» Data for this task

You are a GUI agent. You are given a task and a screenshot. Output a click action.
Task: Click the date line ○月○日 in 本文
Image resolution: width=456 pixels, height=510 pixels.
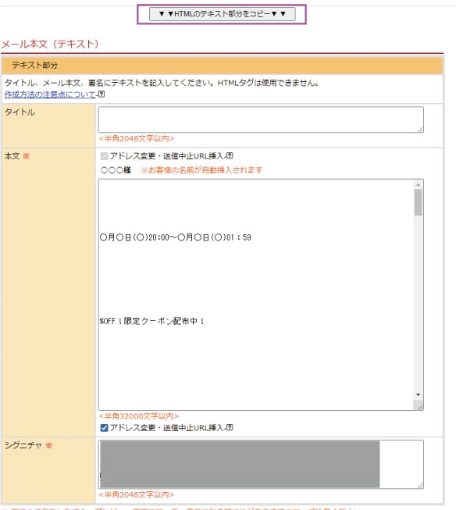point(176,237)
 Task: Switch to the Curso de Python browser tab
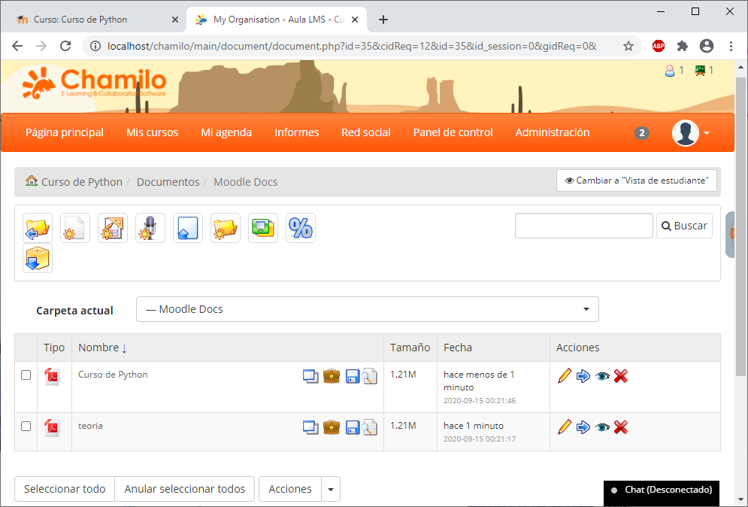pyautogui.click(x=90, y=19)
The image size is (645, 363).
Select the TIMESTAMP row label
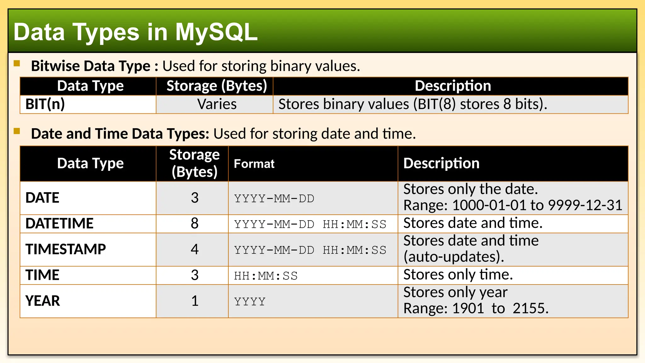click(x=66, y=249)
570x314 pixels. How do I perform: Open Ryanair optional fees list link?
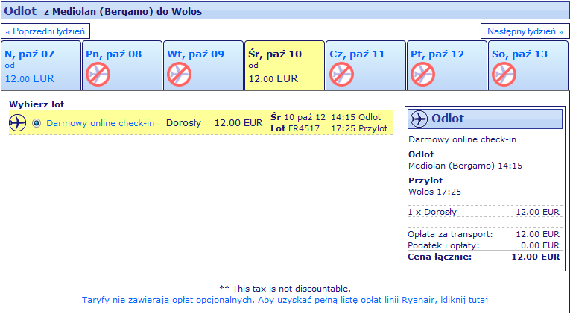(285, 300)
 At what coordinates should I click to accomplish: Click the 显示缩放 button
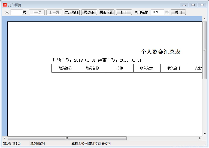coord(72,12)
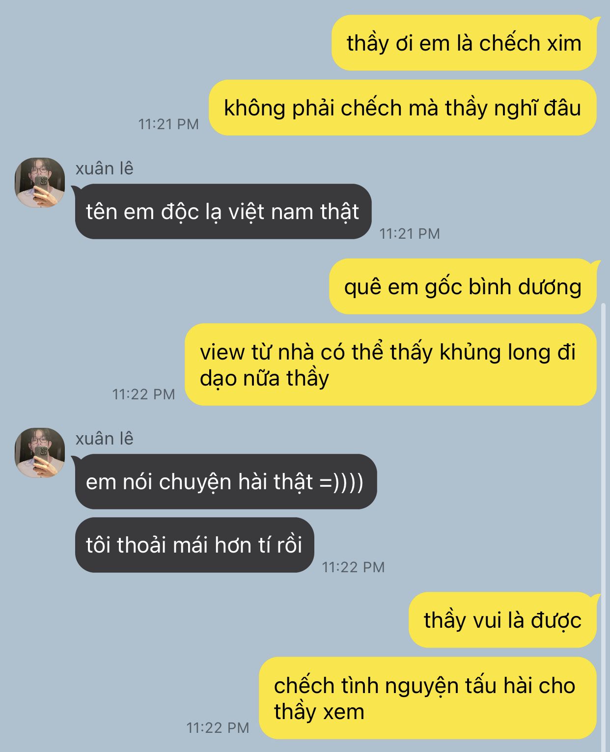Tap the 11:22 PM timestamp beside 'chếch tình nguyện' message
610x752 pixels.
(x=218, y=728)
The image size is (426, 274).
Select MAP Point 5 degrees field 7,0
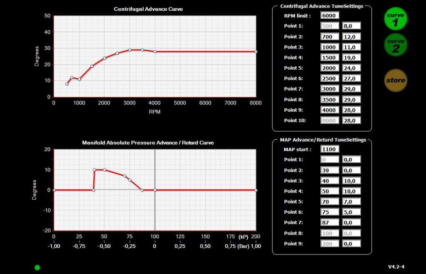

» Given request
Can you convert the data above into a numbered list, skipping blank lines and omitting the pictures?

» Answer below
1. You are a GUI agent. You are given a task and a screenshot. Output a click action.
2. Task: Click the date line ○月○日 in 本文
3. Image resolution: width=456 pixels, height=510 pixels.
4. point(176,237)
5.  Task: Switch to the Curso de Python browser tab
6. pyautogui.click(x=90, y=19)
7. The image size is (645, 363).
8. Select the TIMESTAMP row label
9. click(x=66, y=249)
10. 570x314 pixels. How do I perform: Open Ryanair optional fees list link?
11. (285, 300)
12.  At what coordinates should I click to accomplish: Click the 显示缩放 button
13. coord(72,12)
14. Tap the 11:22 PM timestamp beside 'chếch tình nguyện' message
15. 610x752 pixels.
16. (x=218, y=728)
17. The image size is (426, 274).
18. Select MAP Point 5 degrees field 7,0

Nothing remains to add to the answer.